Item position records
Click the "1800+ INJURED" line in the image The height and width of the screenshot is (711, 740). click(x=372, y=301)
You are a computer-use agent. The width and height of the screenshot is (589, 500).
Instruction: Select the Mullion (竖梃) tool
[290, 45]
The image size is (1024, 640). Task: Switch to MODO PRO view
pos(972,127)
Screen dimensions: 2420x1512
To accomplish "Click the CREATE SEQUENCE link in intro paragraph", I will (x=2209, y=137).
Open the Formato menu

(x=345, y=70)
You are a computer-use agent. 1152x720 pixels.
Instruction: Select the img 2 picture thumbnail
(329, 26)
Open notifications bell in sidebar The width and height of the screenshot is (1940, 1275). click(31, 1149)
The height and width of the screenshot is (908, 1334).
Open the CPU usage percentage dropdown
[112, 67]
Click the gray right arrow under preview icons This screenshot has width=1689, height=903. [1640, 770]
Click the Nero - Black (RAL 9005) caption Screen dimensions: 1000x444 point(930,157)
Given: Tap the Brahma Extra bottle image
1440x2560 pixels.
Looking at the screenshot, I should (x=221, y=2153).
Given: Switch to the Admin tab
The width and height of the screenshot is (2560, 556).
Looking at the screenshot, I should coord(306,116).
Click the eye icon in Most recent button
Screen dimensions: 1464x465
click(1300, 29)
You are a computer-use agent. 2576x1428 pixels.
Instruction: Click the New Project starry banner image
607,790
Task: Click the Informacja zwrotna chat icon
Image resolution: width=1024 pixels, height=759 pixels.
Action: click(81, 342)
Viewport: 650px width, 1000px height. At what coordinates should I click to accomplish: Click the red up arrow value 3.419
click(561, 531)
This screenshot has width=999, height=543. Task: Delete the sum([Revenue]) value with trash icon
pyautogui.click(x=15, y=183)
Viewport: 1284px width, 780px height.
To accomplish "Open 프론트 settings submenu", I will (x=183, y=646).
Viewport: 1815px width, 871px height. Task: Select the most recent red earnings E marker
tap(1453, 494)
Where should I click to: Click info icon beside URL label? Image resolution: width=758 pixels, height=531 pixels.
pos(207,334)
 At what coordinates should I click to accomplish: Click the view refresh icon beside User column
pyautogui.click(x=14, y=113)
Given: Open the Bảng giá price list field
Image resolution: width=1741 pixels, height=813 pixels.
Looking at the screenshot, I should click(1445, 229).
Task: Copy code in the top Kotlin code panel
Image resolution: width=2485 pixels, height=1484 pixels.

--- Challenge ---
Swap every occurrence of "computer-use agent" in the records above for "desktop automation agent", and give the lines back with nothing else changed.

--- Solution for this problem ---
Click the "1800+ INJURED" line in the image The height and width of the screenshot is (711, 740). click(x=372, y=301)
You are a desktop automation agent. The width and height of the screenshot is (589, 500).
Instruction: Select the Mullion (竖梃) tool
[290, 45]
The image size is (1024, 640). Task: Switch to MODO PRO view
pos(972,127)
Screen dimensions: 2420x1512
To accomplish "Click the CREATE SEQUENCE link in intro paragraph", I will (x=2209, y=137).
Open the Formato menu

(x=345, y=70)
You are a desktop automation agent. 1152x720 pixels.
Instruction: Select the img 2 picture thumbnail
(329, 26)
Open notifications bell in sidebar The width and height of the screenshot is (1940, 1275). click(31, 1149)
The height and width of the screenshot is (908, 1334).
Open the CPU usage percentage dropdown
[112, 67]
Click the gray right arrow under preview icons This screenshot has width=1689, height=903. [1640, 770]
Click the Nero - Black (RAL 9005) caption Screen dimensions: 1000x444 point(930,157)
Given: Tap the Brahma Extra bottle image
1440x2560 pixels.
Looking at the screenshot, I should (x=221, y=2153).
Given: Switch to the Admin tab
The width and height of the screenshot is (2560, 556).
Looking at the screenshot, I should coord(306,116).
Click the eye icon in Most recent button
Screen dimensions: 1464x465
click(1300, 29)
You are a desktop automation agent. 2576x1428 pixels.
Instruction: Click the New Project starry banner image
607,790
Task: Click the Informacja zwrotna chat icon
Image resolution: width=1024 pixels, height=759 pixels.
Action: click(81, 342)
Viewport: 650px width, 1000px height. At what coordinates should I click to accomplish: Click the red up arrow value 3.419
click(561, 531)
This screenshot has width=999, height=543. Task: Delete the sum([Revenue]) value with trash icon
pyautogui.click(x=15, y=183)
Viewport: 1284px width, 780px height.
To accomplish "Open 프론트 settings submenu", I will (x=183, y=646).
Viewport: 1815px width, 871px height. Task: Select the most recent red earnings E marker
tap(1453, 494)
Where should I click to: Click info icon beside URL label? Image resolution: width=758 pixels, height=531 pixels.
pos(207,334)
 At what coordinates should I click to accomplish: Click the view refresh icon beside User column
pyautogui.click(x=14, y=113)
Given: Open the Bảng giá price list field
Image resolution: width=1741 pixels, height=813 pixels.
Looking at the screenshot, I should click(1445, 229).
Task: Copy code in the top Kotlin code panel
Image resolution: width=2485 pixels, height=1484 pixels.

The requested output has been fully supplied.